Admitiu-se, com a pesquisa, que a parte majoritária dos italianos, no Rio de Janeiro, era pobre e humilde, pois os documentos oficiais, iconográficos e literários, em sua maioria, os colocam no mundo do trabalho subalterno. Não é correto classificar,

porém, os artífices qualificados – como os pedreiros, marceneiros, sapateiros etc. – como miseráveis, afinal, tinham trabalhos especializados. Poderiam ser pobres, mas não se comparavam aos vendedores ambulantes ou operários, segmentos mais pobres da população, que são, inclusive, registrados ao lado do grupo mais marginalizado do Rio de Janeiro de 1870 a 1920: os negros.

As fontes que abordam o comércio ambulante permitiram que formulássemos a hipótese de que tal atividade, embora praticada por negros e imigrantes pobres, era controlada por indivíduos portugueses, mesmo que alguns de seus conterrâneos também estivessem sujeitos à exploração.
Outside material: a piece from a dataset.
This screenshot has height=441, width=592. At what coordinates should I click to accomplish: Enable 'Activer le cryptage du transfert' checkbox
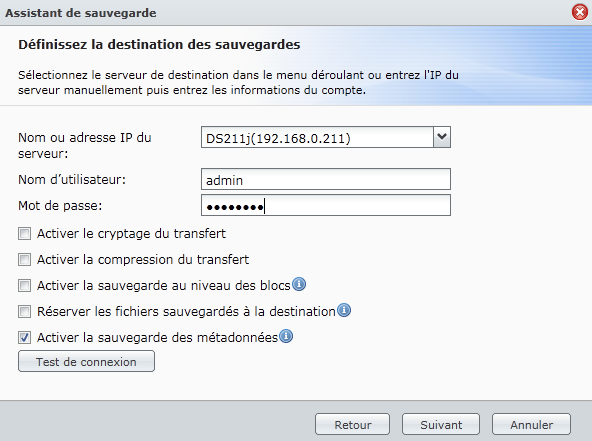(x=25, y=234)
Quanto às fontes privadas, como os registros de família foram pouco acessíveis a este trabalho, mas é importantíssimo que se fortaleça a conscientização dos brasileiros acerca da relevância das histórias de família, com o fim de preservar os arquivos privados. Em um país multiétnico, como o Brasil, acervos desse tipo muito contribuiriam para preencher as lacunas sobre cotidiano dos imigrantes.

Finalmente, o estudo de caso dos imigrantes italianos no Rio de Janeiro, que não se esgotou nesta dissertação, revela-se promissor no sentido de marcar suas especificidades em relação a São Paulo, onde o grupo era hegemônico no conjunto dos imigrantes. Tal trabalho possibilita, não apenas, comparações das origens dos grupos que se dirigiram às duas regiões, mas também das formas como o grupo se organizou internamente e se articulou no seio da sociedade de acolhimento.

Pelos motivos acima discutidos é que a temática da imigração deve ser continuamente estudada, pois permanece como assunto atual em nossa sociedade. Pesquisá-la, estudá-la e debatê-la é essencial para que melhor compreendamos o mundo em que vivemos.